- _DATASET CONTENT_:

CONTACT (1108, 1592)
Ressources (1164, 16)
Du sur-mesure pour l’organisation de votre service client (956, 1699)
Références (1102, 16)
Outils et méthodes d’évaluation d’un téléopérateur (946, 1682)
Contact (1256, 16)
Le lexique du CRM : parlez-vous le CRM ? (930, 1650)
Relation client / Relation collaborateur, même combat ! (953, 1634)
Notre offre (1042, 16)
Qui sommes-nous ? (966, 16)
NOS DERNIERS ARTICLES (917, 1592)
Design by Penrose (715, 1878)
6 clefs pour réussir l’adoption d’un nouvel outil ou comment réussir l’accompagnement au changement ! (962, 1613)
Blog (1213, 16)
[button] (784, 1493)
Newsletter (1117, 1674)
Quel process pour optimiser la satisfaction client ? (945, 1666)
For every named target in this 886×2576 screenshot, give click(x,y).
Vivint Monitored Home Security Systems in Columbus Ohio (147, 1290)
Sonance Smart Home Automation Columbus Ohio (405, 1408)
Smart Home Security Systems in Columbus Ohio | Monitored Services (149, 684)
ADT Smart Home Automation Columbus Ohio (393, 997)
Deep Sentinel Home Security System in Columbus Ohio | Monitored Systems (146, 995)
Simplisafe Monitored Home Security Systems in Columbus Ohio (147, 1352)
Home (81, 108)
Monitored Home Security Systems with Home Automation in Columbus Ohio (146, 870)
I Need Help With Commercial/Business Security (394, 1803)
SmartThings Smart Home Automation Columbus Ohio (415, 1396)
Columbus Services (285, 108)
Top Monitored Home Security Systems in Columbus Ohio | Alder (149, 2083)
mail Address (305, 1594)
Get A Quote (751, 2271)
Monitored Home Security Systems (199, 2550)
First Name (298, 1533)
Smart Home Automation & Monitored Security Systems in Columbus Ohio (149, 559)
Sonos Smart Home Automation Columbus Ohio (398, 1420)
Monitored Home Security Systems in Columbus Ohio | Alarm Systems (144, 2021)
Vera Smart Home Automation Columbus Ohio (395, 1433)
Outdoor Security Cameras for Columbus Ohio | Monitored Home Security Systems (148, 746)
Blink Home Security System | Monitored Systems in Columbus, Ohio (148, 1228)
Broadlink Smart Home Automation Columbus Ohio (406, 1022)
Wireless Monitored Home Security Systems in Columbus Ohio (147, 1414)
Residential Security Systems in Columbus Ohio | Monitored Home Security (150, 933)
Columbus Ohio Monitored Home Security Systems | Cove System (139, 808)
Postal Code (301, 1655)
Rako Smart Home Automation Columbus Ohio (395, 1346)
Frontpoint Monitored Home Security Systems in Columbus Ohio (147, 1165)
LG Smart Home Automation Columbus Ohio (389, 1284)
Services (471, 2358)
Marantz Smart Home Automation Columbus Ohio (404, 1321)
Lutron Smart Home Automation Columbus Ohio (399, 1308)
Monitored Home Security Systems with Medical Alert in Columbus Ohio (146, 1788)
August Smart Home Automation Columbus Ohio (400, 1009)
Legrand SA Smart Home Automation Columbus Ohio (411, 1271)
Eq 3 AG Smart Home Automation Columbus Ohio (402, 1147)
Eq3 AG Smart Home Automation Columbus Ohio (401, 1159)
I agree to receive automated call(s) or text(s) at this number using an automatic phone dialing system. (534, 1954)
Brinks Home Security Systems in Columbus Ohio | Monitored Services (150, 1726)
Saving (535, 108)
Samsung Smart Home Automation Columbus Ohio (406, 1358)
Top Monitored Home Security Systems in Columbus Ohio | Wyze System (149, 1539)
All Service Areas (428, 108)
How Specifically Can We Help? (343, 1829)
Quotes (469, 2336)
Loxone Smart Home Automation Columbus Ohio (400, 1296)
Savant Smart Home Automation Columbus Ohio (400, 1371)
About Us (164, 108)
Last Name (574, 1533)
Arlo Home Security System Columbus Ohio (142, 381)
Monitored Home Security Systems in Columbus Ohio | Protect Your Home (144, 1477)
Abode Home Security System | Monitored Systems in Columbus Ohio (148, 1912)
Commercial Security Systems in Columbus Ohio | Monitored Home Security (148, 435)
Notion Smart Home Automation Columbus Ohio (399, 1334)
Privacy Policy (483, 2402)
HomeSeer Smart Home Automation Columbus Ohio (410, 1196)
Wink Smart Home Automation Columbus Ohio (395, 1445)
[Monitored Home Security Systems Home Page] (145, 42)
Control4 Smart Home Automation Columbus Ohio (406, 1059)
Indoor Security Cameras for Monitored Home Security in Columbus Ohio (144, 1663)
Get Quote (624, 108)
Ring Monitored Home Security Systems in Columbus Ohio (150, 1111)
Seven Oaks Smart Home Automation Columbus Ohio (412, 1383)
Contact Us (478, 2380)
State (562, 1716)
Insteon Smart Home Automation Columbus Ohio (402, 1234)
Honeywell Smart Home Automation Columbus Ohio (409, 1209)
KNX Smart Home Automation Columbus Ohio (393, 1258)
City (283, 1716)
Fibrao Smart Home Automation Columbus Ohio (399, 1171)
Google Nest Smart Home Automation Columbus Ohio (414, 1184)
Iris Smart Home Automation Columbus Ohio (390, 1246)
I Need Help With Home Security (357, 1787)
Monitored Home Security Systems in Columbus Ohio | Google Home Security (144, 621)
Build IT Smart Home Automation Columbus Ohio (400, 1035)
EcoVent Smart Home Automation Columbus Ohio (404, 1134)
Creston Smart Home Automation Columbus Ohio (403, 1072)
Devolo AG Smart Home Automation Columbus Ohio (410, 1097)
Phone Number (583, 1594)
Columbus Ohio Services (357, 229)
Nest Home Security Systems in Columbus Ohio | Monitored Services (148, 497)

- _TASK DETAILS_: State how many lines of the listing contain the word "Nest", giving the number by itself.

- _EXERCISE OUTPUT_: 2